Para España, el impacto es doble. Por un lado, la fachada mediterránea y el estrecho de Gibraltar son corredores críticos donde la proliferación de esta tecnología —ya sea en manos de actores no estatales o de países vecinos— podría desestabilizar el tráfico marítimo. Marruecos, que ha mostrado interés en los drones turcos y mantiene disputas sobre Ceuta y Melilla, es un candidato potencial a adquirir sistemas similares. Por otro, la Armada española, que confía en fragatas F-100 y futuras F-110, carece actualmente de una capacidad específica para contrarrestar enjambres de superficie desechables. El Ministerio de Defensa debería acelerar los programas de de defensa (USV) propios, como el Vehículo de Superficie No Tripulado del programa RAPAZ, y dotar a los buques de sistemas de defensa puntual frente a amenazas asimétricas.

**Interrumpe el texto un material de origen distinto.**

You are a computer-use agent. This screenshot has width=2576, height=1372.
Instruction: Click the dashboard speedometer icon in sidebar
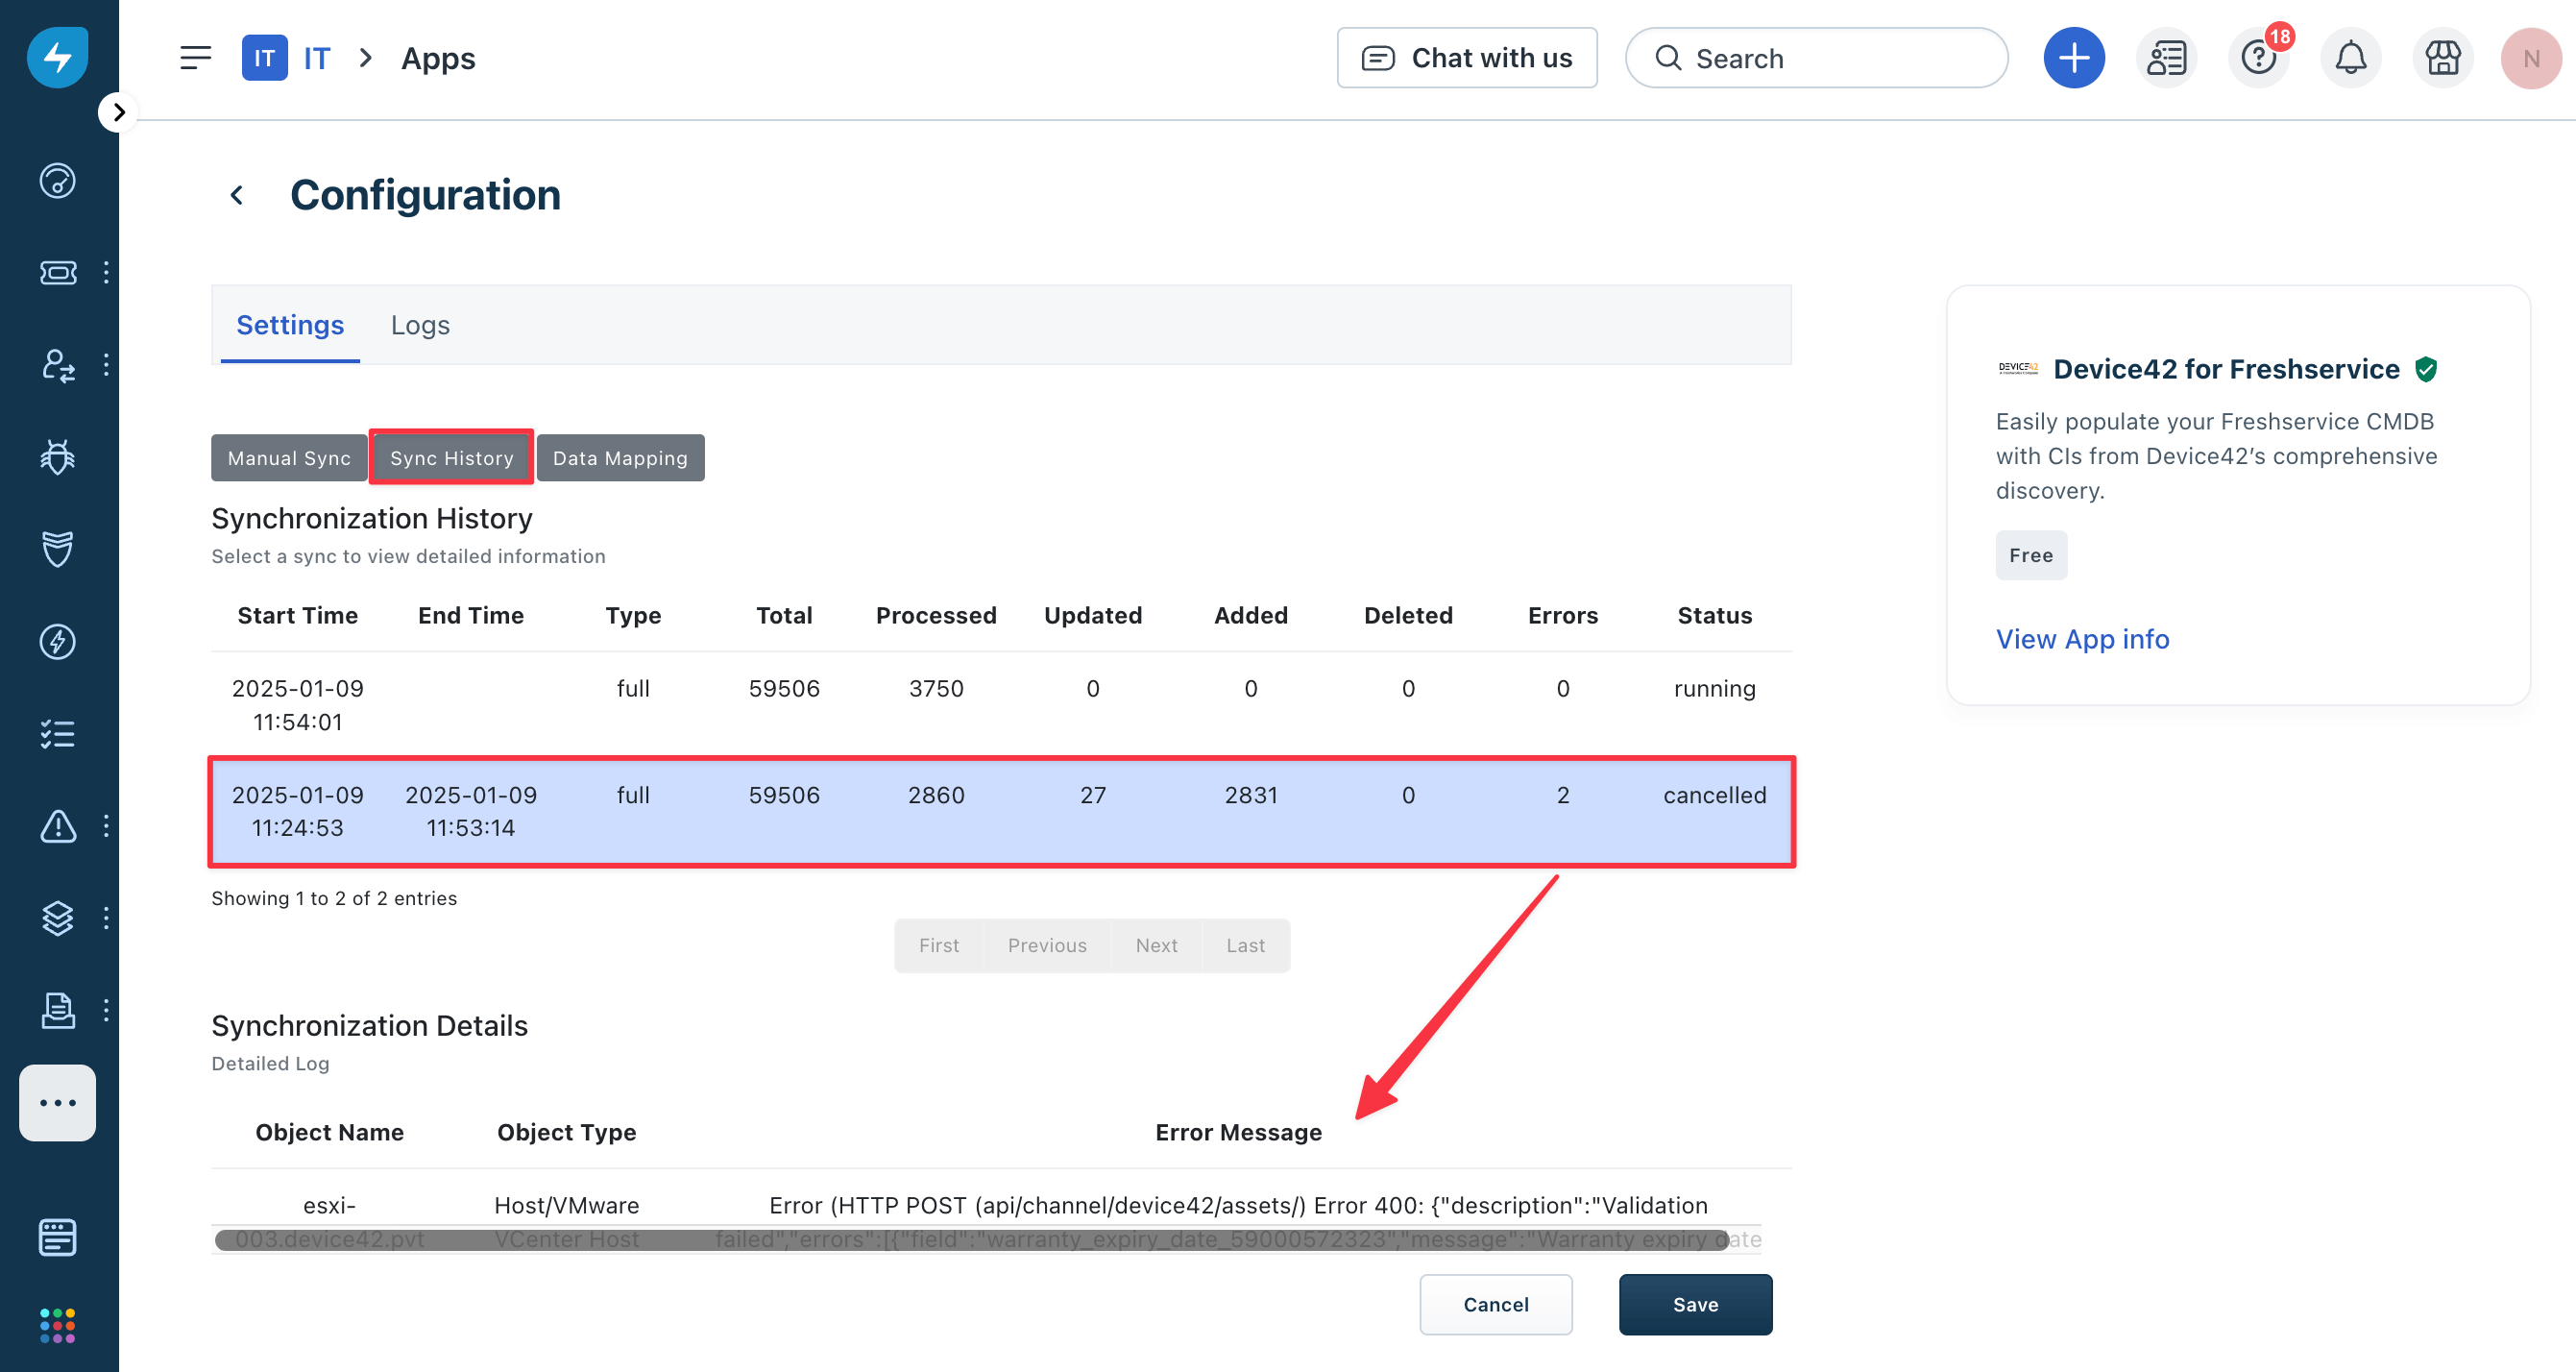[x=57, y=181]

La experiencia de Ucrania, donde drones marítimos de apenas 5 metros de eslora han puesto en jaque a la Flota del Mar Negro, sirve de precedente. Turquía está industrializando esa lección con estándares OTAN, lo que a medio plazo podría convertir al enjambre naval en una herramienta de disuasión —y de ataque— de uso común. El riesgo de una carrera armamentística en el Mediterráneo es real.
El próximo gran hito será la cumbre de la OTAN de 2027, donde la doctrina aliada deberá incorporar —o lamentar— la nueva realidad del enjambre. Mientras tanto, el Mediterráneo se convierte en un laboratorio de la guerra naval del siglo XXI.